Bien pensants tend to decry this kind of talk as buffoonish demagoguery. Yet, when it comes to dealing with university budget shortfalls, a lot of these same people immediately go full-Tea-Party, claiming that if waste and inefficiency in academic administration were cut, there’d be no need for austerity at all.
In Quebec, this tendency is particularly pronounced, no doubt in part because of some costly leadership debacles there, over the last five years: Concordia bought-out two Presidents in three years; McGill gave a mouth-watering package to Ann Dowsett Johnston, and had some very puzzling arrangements with Arthur Porter; and the less said about the omnishambles of UQAM’s Îlot Voyageur construction project, the better.
UQAM aside, though, this is all small beans. Those ill-considered executive payouts might equal $4 million over six years; the provincial government’s currently asking for 31 times that in annual budget cuts. The Fédération québécoise des professeures et professeurs d’université (FQPPU) at least realized it would need a better story to make this narrative stick, and so last weekend it released this, a set of completely unsourced numbers suggesting that that the cost of administrative salaries rose by 150% between 1997 and 2008, compared to just 50% for professorial salaries. Since Statscan shows professorial salary mass growing over 70%, from 2001-2009, I don’t buy this; more likely, FQPPU has ignored things like staff reclassifications (e.g. shifting Deans from the academic to the administrative category) in order to arrive at that number.
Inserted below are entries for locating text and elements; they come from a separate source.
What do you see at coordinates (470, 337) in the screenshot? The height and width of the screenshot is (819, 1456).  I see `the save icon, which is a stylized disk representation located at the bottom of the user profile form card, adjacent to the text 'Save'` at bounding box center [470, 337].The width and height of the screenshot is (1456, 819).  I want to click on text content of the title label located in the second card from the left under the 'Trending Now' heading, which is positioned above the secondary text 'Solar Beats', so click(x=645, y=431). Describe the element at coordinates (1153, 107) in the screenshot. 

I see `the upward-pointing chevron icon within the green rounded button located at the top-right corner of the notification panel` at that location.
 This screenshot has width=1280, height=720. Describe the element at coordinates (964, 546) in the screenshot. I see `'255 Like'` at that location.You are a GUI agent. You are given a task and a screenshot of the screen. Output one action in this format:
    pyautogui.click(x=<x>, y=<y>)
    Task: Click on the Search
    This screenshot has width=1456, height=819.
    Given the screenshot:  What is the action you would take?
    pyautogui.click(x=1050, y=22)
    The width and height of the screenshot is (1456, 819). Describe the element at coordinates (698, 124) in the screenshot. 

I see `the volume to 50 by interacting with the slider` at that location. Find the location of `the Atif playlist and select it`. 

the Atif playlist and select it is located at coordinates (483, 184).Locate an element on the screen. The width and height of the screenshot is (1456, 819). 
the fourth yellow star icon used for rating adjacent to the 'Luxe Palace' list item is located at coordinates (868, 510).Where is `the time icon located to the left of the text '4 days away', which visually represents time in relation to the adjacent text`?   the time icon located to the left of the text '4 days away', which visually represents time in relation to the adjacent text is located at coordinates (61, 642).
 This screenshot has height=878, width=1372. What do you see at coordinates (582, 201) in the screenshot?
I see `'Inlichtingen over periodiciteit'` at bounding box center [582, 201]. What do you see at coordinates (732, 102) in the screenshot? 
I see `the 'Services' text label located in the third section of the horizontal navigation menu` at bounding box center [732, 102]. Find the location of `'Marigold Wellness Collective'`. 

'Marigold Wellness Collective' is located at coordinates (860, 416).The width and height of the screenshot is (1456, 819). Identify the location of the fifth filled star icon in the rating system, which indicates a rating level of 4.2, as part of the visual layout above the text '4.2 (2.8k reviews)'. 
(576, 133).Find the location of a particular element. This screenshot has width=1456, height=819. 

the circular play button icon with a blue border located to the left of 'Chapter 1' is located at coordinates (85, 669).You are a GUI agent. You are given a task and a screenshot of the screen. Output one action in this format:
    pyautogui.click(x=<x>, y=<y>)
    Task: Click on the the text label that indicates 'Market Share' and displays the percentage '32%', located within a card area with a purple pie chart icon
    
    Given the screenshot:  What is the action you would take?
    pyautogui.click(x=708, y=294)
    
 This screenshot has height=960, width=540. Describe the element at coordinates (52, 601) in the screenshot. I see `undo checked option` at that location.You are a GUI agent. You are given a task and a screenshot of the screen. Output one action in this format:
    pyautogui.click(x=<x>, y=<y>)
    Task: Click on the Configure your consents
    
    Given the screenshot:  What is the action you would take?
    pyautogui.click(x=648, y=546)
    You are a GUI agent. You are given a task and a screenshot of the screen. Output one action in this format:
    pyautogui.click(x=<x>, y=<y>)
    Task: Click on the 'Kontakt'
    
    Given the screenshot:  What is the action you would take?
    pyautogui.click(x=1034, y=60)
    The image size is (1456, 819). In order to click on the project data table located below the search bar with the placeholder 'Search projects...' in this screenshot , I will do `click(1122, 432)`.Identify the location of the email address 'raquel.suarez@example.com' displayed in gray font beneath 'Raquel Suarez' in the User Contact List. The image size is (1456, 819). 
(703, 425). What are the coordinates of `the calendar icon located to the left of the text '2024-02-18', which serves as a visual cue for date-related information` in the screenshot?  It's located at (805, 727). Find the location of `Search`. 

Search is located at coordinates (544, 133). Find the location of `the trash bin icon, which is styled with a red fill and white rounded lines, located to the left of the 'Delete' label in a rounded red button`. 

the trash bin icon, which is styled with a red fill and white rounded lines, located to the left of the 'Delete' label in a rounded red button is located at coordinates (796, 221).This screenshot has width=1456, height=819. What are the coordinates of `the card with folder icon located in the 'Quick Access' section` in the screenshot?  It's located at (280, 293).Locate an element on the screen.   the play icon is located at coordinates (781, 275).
Even if FQPPU numbers on administrative salaries were accurate, though, retroactively cutting the growth in admin salaries back to a rate equal to – say – that of professors over the same period would only generate savings of about $70 million. The financial squeeze that’s been imposed on institutions by the grant cut and the reversal of the tuition hike is three times that.
Canadian universities simply don’t spend anything near enough on administration for even the most stringent cuts in that area to make much difference on overall spending. That’s not to excuse excessive spending on executive salaries; asking others to sacrifice, while one’s own compensation is quickly rising, is just poor leadership.
Executive compensation restraint is a good gesture, but a small one. Dealing with austerity is going to require sacrifice elsewhere, as well.